In considering whether Exxon had an implied duty to remove the oilfield materials, we have conducted an extensive review of the relevant case law and find no authority that is contrary to the Texas Supreme Court's holding in Monzingo.   Therefore, we conclude that paragraph six of the lease did not create an implied duty for Exxon to remove the oilfield materials from the property.   Having found that Exxon had neither an express nor an implied duty to remove the oilfield materials from the property, we sustain Exxon's second issue.   Because Exxon's first and second issues are dispositive, we need not consider the remaining issues raised by Exxon.   Tex.R.App. P. 47.1.


Based upon the jury's verdict, the trial court entered judgment against Exxon for $30,000.   Because we find that Pluff had no standing to assert a cause of action against Exxon and because we further conclude that even if Pluff had standing, Exxon had no contractual duty to remove the oilfield materials from the property, we reverse the judgment of the trial court and render judgment that Pluff take nothing against Exxon.

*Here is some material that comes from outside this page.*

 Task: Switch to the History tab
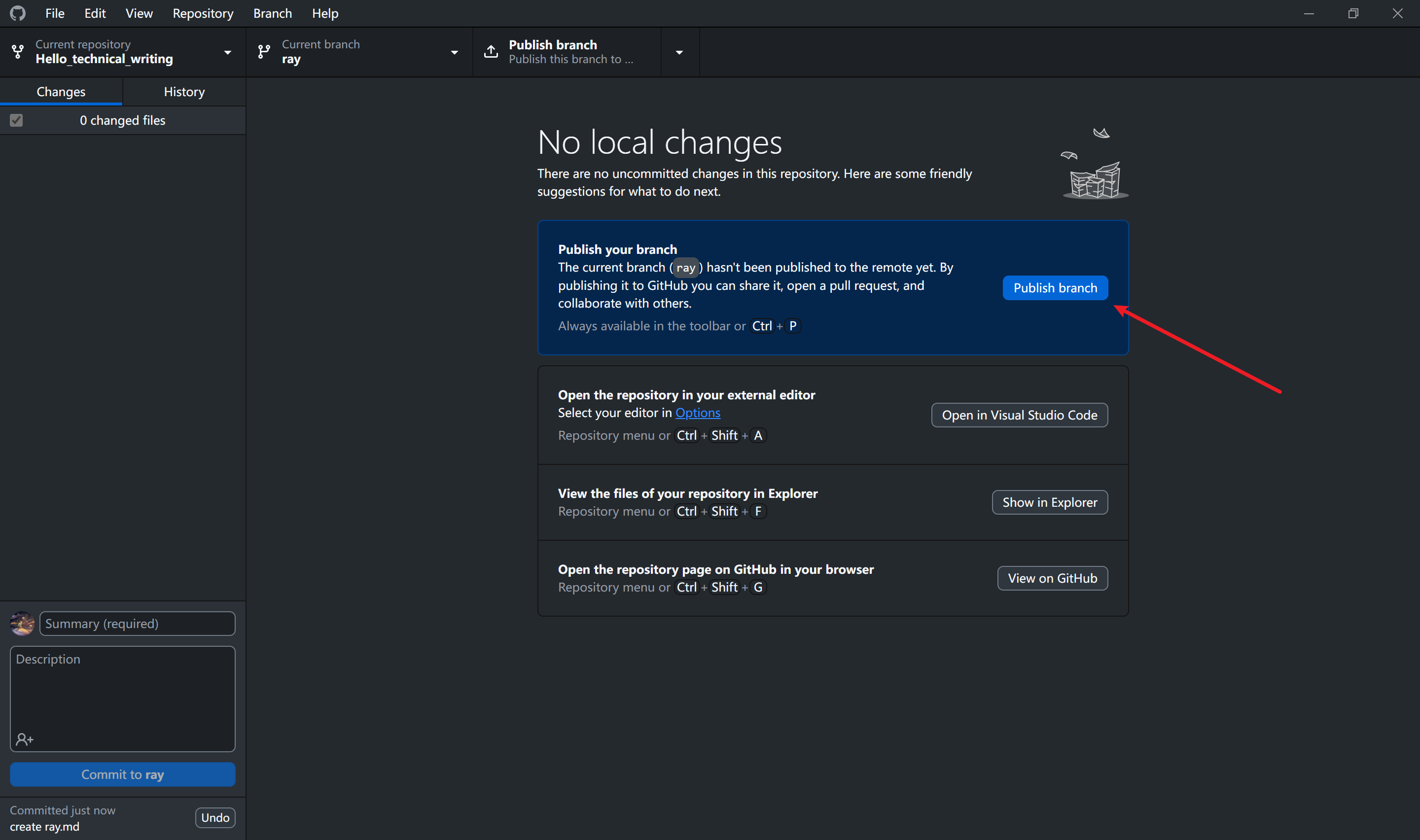[x=184, y=92]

1.   At trial, all witnesses agreed that given the technology at the time, it was reasonable, customary, and necessary for an oil operator to use concrete derrick corners for standard derricks.

2.   The record does not include the specific dates on which the wells were plugged and abandoned.

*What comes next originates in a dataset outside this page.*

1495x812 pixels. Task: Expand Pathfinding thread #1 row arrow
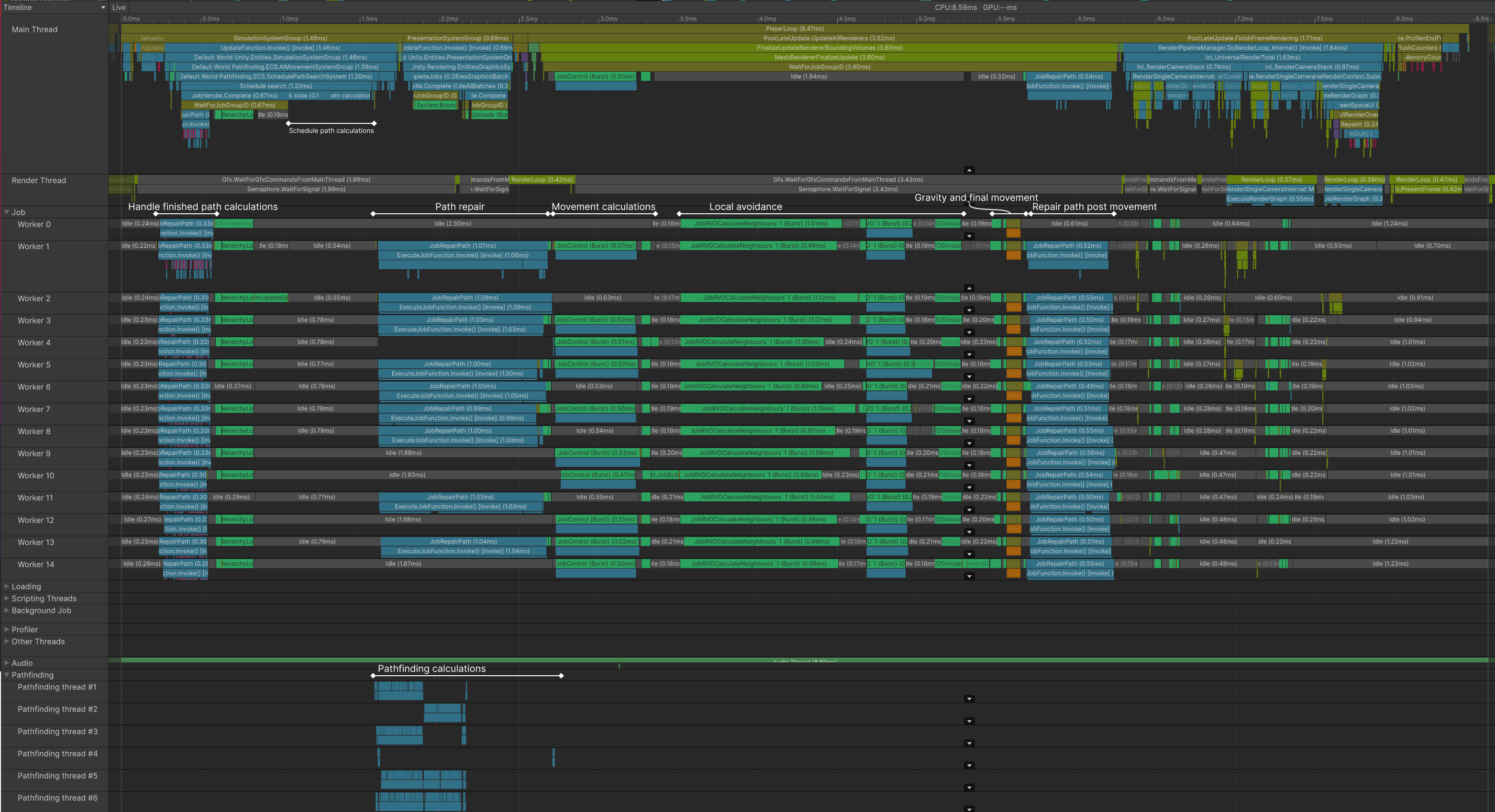tap(969, 699)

3.   At the time of trial, Pluff's live pleading was his fourth amended petition.   Maxwell and Exxon were the only defendants remaining in the lawsuit.   Pluff did not proceed with his claims against Maxwell.

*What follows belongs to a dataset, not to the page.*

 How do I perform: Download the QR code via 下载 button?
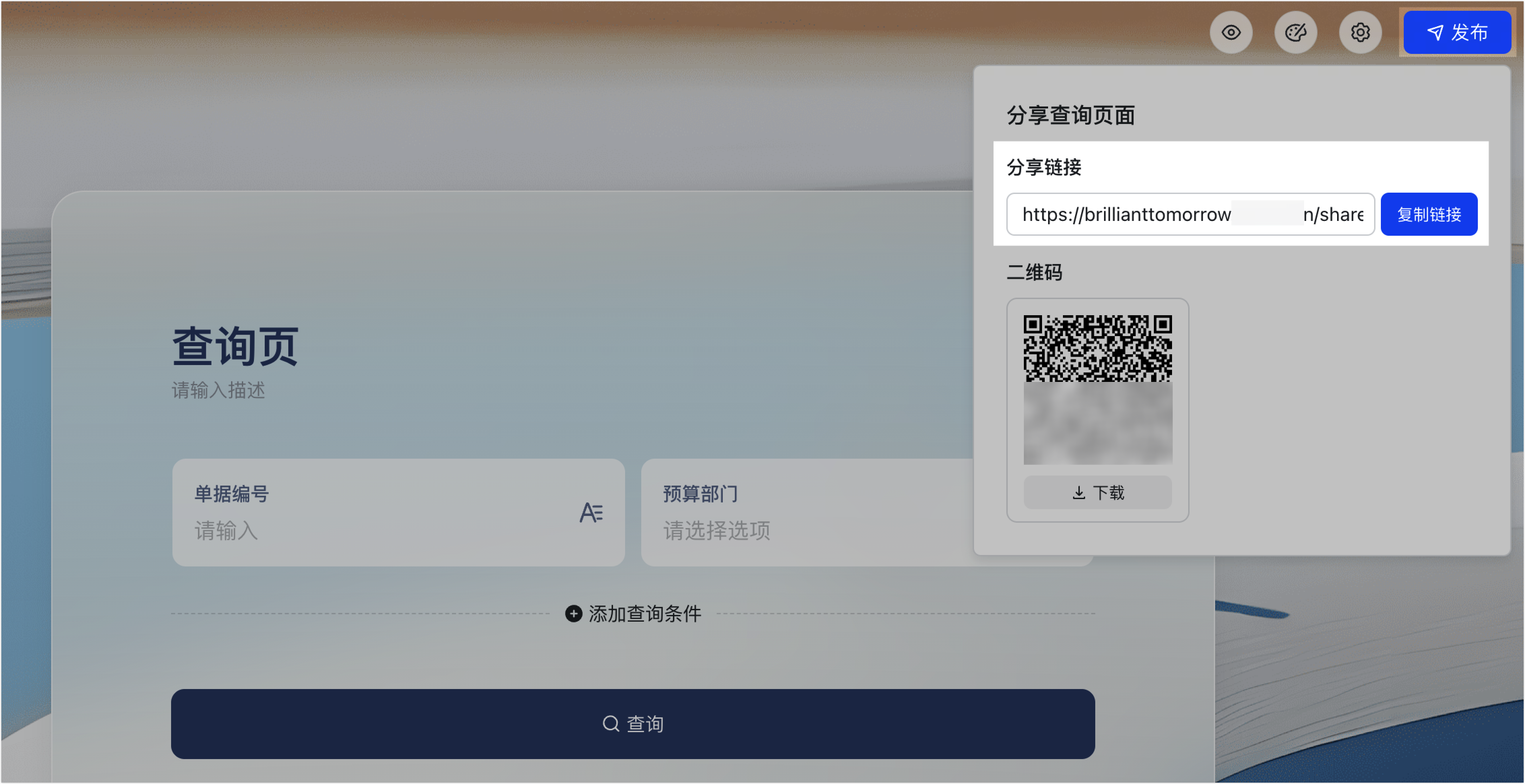[1098, 493]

4.   The eighteen issues submitted to the jury related to several theories of liability, including failure to remove the oilfield materials and clean up the property, negligence, excessive use of land, trespass, and nuisance.   Although the jury answered all issues on liability favorably to Pluff, it found zero damages on all theories except Exxon's failure to remove the oilfield materials and clean up the property.

5.   We acknowledge that if conduct would give rise to liability independent of the fact that a contract exists between the parties, a plaintiff's claim may also sound in tort.  Southwestern Bell Telephone Co. v. DeLanney, 809 S.W.2d 493 (Tex.1991).